Alessandra Pacini

Johns Hopkins University Applied Physics Lab

smiling woman with tattoosMy name is Ale, I am a Brazilian space physicist living in the US, studying the sky and focusing on spreading quality scientific information to underrepresented groups, motivating girls in STEM and promoting gender equality in the Space Physics area. I’m a Space Weather Physicist at the Johns Hopkins University Applied Physics Lab and a CEO of the InSpace LLC.

I am the youngest kid of a multi-cultural Brazilian family. When I was born, in the early-80’s, São Paulo (my home-town) was already one of the most populous cities in the world, full of industries and concrete. Observing the night sky during my childhood was challenging due to the cars' smoke and the city lights, but my father’s science books on our living room shelves were always reminding me to look up and enjoy the beauties of the sky. When I got to high school, I was lucky to have incredible physics and chemistry teachers who made me understand and embrace the fact that I loved science. My friends called me a nerd at that time (and until now) but I never took it as bullying, I felt it more like a compliment! How could I be offended to be known as a person who likes to understand nature?

Following my passion for science and inspired by Dr. Ellie Arroway (the scientist from Carl Sagan’s beautiful story “Contact”) I choose to study physics in college (I went to the Mackenzie University, in São Paulo). I found out there was a radio astronomy group in my university (called CRAAM) and I didn’t stop knocking on their door until they accepted me as an intern. As soon as my adviser showed me a movie of the Sun rotating and exploding, I fell in love… I decided to be a solar physicist and started studying the solar flares in X-ray and sub-mm waves.

The four years that I spent in college were not enough to answer the questions I had, so I spent seven more year at graduate school, ending up with a master's degree and two PhDs in Space Physics (one from a Brazilian Institute, INPE, and another from a Finnish one, University of Oulu). My research interests have broadened since then, and now include: cosmic rays, solar energetic particles, heliospheric modulation, cosmogenic isotopes and space weather.

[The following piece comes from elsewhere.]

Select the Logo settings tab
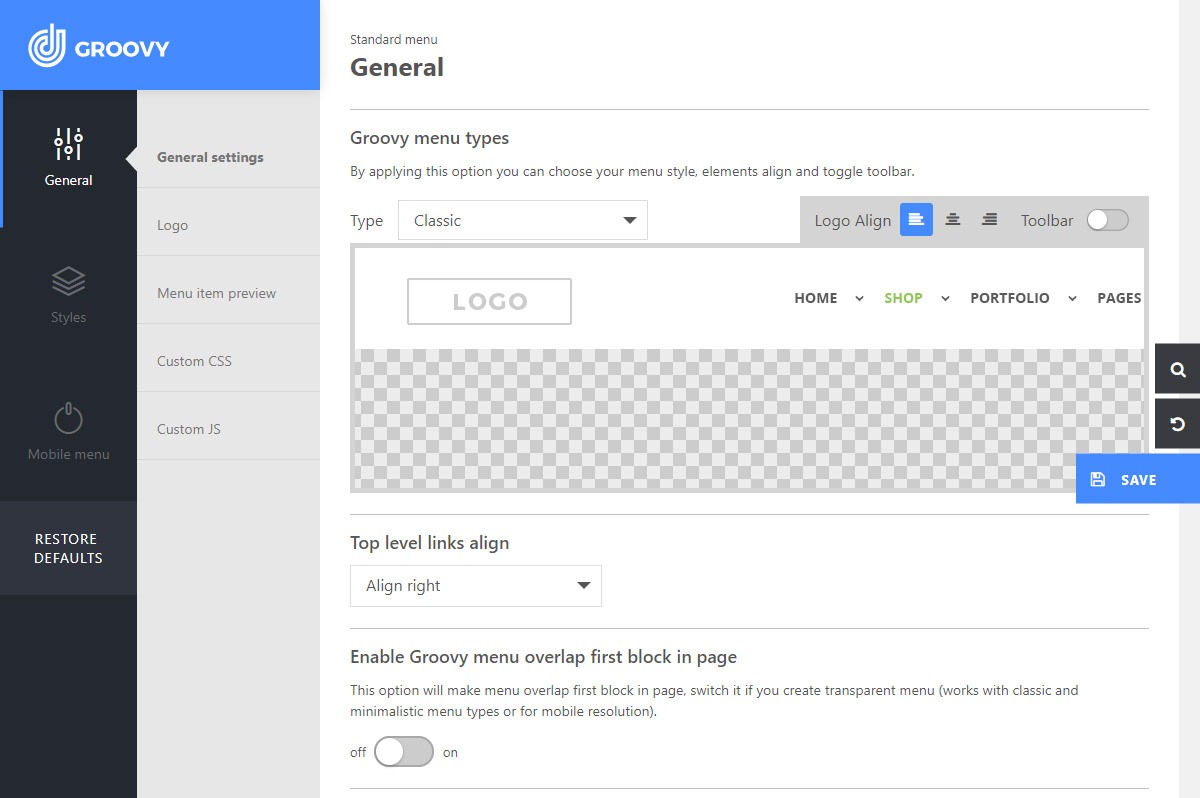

As a scientist, my job is to help build knowledge about unknown physical phenomena and share it with society. It’s cool, isn’t it? In general, I work analyzing data on my computer, discussing my results with colleagues and sharing our findings by publishing scientific papers and presenting posters/seminars in conferences around the world (I met my American husband in a conference about Geophysics in Costa Rica). The data that I use comes from satellites or ground-based stations. Sometimes, I create my own database, installing some new antennas or collecting new samples, for example. My fieldwork enabled me to spend months at the Brazilian Antarctic Station, go camping at the Chilean Patagonia, and meet Santa Claus at his office over the Arctic Circle. Being a scientist can be a great adventure!

It is true that my path was not always super exciting… I had considered changing my career direction a few times due to the exhausting productivity marathon that we scientists have to run nowadays (which is especially hard when you are a mom)… But there is always a new project, an old mentor, a brilliant discovery that inspires me to get back on track. I don’t have the ambition to be a famous scientist or the pretension to win the Nobel Prize one day. I just want to keep investigating nature, contributing to the Space Physics area and educating new generations in STEM. I realized that, to be a good scientist, it is not necessary to be a genius, have a mustache and a crazy hairdo (if you have it, it is fine too). You only need to study hard, be curious, focused and well connected. You have to keep your mind open for new techniques, theories and questions. And, the most important thing: you have to persist searching for your answers…

This search always opens space for new and more exciting questions! Being a scientist means being an everlasting curious person, by definition. Even cooler than finding an answer for your scientific question is sharing your discoveries with people around you: general public, your peers, your students, your friends, your kiddos (I have two: Gabriel, a very energetic 5 year-old boy, and little Aurora, a chubby 6 month-old baby). Helping people to better understand Nature and seeing the wonder in my children’s eyes after understanding the world around them will always be my main motivation to be a scientist.